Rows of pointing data
— Begin —

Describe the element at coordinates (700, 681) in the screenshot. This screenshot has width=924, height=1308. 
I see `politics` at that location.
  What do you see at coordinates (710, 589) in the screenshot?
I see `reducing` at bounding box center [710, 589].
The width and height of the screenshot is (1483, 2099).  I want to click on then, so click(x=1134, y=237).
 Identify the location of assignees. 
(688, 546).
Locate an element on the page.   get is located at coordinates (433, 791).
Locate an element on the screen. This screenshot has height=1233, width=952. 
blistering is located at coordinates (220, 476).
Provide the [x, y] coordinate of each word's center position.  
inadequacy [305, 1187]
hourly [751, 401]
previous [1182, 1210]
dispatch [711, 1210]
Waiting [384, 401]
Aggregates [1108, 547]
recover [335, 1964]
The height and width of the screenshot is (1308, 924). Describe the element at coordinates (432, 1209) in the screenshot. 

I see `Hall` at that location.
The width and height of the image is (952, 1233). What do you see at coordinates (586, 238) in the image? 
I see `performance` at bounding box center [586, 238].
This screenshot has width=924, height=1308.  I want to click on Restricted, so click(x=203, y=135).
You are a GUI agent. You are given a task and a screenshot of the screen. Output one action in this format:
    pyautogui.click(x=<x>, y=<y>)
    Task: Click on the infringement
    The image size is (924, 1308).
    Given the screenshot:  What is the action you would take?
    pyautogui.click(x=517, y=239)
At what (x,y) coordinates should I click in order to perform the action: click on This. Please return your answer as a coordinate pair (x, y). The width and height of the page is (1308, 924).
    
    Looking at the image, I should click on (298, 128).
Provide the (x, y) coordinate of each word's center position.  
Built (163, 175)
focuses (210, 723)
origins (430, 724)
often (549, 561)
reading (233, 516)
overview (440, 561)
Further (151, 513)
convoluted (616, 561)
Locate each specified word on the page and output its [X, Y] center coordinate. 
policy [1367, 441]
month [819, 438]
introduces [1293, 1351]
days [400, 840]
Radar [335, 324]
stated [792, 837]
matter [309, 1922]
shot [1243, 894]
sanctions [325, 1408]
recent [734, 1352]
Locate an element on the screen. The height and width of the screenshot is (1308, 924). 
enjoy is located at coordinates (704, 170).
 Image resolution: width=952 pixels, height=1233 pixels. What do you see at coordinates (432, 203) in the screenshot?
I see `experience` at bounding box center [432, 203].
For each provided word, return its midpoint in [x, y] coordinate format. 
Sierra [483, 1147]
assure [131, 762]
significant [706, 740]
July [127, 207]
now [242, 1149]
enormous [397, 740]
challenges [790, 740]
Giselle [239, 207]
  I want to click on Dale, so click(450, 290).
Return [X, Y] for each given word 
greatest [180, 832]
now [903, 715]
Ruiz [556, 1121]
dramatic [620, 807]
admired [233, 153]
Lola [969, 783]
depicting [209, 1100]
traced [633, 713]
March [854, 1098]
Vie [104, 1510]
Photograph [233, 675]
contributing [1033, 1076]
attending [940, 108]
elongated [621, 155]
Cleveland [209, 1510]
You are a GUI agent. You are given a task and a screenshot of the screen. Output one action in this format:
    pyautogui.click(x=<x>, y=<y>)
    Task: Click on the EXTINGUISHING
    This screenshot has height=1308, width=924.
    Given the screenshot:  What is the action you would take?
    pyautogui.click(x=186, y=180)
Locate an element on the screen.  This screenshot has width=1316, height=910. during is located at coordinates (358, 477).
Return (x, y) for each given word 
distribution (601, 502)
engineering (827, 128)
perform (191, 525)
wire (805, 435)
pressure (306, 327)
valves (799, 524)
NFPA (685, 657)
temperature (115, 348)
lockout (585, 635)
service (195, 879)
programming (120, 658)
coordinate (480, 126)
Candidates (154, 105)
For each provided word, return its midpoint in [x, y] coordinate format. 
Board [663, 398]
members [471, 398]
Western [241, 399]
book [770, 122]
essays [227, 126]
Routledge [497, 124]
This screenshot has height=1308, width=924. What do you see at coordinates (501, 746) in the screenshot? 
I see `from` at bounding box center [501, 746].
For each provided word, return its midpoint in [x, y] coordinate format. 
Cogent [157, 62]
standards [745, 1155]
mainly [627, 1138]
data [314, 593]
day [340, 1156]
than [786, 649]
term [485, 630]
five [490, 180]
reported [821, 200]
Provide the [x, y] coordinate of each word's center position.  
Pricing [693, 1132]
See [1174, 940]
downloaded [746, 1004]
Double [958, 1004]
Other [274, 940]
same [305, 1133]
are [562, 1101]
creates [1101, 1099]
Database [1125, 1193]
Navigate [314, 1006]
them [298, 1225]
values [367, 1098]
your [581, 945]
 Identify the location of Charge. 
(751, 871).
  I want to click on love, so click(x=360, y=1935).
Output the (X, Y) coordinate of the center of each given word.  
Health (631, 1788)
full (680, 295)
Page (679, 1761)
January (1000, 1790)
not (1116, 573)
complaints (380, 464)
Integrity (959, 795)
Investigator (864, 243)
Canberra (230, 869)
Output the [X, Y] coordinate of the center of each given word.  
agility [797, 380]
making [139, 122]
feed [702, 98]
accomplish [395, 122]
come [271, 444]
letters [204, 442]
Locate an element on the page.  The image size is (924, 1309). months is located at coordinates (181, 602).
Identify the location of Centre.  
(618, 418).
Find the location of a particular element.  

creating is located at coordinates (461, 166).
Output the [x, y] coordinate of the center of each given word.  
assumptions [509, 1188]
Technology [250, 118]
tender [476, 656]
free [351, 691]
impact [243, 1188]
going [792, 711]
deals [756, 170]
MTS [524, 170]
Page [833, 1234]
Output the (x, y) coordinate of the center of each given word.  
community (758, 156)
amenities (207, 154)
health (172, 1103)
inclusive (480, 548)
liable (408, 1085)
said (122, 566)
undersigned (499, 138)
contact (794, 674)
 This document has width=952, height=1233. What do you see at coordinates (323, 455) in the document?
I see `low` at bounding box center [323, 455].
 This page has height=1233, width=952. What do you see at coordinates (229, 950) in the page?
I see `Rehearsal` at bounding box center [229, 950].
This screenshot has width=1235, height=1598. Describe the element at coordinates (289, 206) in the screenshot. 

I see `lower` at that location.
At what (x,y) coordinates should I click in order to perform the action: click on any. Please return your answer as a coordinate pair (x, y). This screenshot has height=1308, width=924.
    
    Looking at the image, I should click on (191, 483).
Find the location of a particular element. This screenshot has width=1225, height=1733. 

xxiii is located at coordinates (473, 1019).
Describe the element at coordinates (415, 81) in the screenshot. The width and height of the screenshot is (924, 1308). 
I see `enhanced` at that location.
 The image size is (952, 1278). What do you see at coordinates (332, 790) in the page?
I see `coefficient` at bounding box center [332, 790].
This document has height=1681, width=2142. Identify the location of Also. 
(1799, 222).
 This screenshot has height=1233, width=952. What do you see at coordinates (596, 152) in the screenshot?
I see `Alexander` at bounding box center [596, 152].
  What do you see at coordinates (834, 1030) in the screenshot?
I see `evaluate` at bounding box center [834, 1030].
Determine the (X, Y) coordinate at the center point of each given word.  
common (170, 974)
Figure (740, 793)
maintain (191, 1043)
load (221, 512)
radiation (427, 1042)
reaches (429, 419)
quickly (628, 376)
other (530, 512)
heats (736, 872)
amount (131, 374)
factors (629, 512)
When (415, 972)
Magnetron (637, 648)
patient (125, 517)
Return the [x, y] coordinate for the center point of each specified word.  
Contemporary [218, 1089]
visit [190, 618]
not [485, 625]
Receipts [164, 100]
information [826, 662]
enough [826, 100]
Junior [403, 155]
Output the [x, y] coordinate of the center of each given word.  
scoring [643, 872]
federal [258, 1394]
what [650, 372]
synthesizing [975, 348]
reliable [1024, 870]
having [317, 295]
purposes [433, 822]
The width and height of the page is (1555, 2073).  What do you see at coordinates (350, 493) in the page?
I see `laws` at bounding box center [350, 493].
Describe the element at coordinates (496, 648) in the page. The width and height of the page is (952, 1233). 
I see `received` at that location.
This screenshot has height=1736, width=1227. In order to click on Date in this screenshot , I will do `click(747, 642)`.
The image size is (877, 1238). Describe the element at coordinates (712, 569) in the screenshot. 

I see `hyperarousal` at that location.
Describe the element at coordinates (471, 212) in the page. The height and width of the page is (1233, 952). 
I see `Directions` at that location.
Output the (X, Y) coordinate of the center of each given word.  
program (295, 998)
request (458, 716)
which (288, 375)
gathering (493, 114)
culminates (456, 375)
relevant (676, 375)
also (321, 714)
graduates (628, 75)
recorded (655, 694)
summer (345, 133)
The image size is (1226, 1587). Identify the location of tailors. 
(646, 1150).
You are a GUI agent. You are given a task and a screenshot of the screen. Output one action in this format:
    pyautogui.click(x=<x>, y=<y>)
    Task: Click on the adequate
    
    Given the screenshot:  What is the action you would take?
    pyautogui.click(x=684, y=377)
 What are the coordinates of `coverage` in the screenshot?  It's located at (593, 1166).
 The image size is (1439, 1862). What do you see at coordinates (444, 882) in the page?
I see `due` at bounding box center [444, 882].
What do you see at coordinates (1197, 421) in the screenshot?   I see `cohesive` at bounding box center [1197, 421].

— End —

EXERCISE PROMPT:
Please copy out the lines above, from the line with "Giselle [239, 207]" up to and including the line with "attending [940, 108]".

ANSWER TO THE PROBLEM:
Giselle [239, 207]
  I want to click on Dale, so click(450, 290).
Return [X, Y] for each given word 
greatest [180, 832]
now [903, 715]
Ruiz [556, 1121]
dramatic [620, 807]
admired [233, 153]
Lola [969, 783]
depicting [209, 1100]
traced [633, 713]
March [854, 1098]
Vie [104, 1510]
Photograph [233, 675]
contributing [1033, 1076]
attending [940, 108]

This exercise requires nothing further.